Chroniques Concerts

Hugh Coltman + Joseph Leon - Paris Le Trianon 11 Mars 2009

Posté par : Jérôme Heff le 12/03/2009

Joseph Leon, dont le disque plutôt réussi sort le 26 mars prochain, ne semblait pas complètement dans son assiette hier soir. C'est une chose qui arrive... Je l'avais vu il y a quelque temps à la Maroquinerie (toujours en lever de rideau), depuis il s'est coupé les cheveux, mais il se plante toujours sur le même morceau... Seul à la guitare, il a assuré un set de folk-blues classique, très romantique, tendance Neil Young avec l'accent des Herman Düne. Interprétations un peu "en-dedans" par rapport au disque, peut-être par recherche d'une certaine sécurité. Il a été rejoint par une chanteuse (je n'ai plus le nom), puis par Hugh Coltman à l'harmonica sur un titre.
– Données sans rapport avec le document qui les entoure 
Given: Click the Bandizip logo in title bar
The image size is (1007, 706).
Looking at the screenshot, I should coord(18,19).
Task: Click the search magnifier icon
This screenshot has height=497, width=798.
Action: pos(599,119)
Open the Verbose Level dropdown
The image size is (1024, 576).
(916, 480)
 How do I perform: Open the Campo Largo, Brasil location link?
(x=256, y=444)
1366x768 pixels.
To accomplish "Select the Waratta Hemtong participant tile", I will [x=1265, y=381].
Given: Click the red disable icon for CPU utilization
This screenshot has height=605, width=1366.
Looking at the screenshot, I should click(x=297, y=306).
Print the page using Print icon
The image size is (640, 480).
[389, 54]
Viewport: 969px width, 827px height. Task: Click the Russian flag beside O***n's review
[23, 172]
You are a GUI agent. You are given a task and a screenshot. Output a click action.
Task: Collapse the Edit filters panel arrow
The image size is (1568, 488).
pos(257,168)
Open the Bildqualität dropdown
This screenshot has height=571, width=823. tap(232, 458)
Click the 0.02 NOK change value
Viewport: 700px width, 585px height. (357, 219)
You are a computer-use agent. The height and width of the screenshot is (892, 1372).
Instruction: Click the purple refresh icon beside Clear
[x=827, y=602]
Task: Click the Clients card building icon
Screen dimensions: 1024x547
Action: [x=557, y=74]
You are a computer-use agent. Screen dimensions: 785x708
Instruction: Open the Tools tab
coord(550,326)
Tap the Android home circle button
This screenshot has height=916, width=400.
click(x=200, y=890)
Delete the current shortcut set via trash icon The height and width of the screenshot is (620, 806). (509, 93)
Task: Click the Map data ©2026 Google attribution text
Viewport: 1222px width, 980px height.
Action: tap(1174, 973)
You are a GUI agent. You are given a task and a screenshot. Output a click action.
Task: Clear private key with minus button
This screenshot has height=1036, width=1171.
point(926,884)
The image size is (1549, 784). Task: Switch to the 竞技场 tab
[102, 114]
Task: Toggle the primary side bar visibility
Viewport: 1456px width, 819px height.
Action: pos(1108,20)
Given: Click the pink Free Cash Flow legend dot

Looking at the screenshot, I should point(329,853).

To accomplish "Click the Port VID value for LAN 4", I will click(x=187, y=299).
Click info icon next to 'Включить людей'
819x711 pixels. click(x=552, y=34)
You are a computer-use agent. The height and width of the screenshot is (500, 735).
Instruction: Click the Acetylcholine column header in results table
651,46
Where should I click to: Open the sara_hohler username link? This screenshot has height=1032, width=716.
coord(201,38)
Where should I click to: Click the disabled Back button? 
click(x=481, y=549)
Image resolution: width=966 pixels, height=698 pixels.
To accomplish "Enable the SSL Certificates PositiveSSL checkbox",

Hugh Coltman était sans conteste le chouchou de la soirée - et particulièrement de ces dames à en juger un public très mixte. Hugh Coltman est un excellent chanteur, à l'aisance peu commune ; francophile, il s'exprime dans un français décontracté avec un très léger cheveu sur la langue. Son univers musical est varié, tirant des bords vers le blues et le jazz, ce qui change de l'ordinaire pop-rock. Il était accompagné ce soir d'un groupe très professionnel, trop à mon goût, dont le jeu carré allait de pair avec un manque criant de personnalité. On ne sentait pas d'osmose entre Coltman et ses musiciens, tassés au fond de la scène, assurant le boulot, le guitariste venant en bord de scène pour deux soli assez téléphonés. Hugh s'est quand même ménagé quelques instants d'intimité avec son public, notamment sur "Sixteen", joué seul : ravi de la participation spontanée de l'audience, Coltman exulte. Le plus souvent, Hugh a joué avec une guitare acoustique, avec le groupe en mid-tempo aux arrières. Le passage à l'électrique a déçu, notamment "Something wicked this way comes", avec une voix et un son tout à coup brouillons et noyés - on voyait alors les limites du groupe, pas capable de fournir un accompagnement un tant soit peu racé. La reprise blues de "Jealous guy" de John Lennon était aussi un peu pataude. Reste de jolis moments dont le mérite revient entièrement à Hugh Coltman et ses talents d'interprète, notamment un duo avec une amie chanteuse de New-York.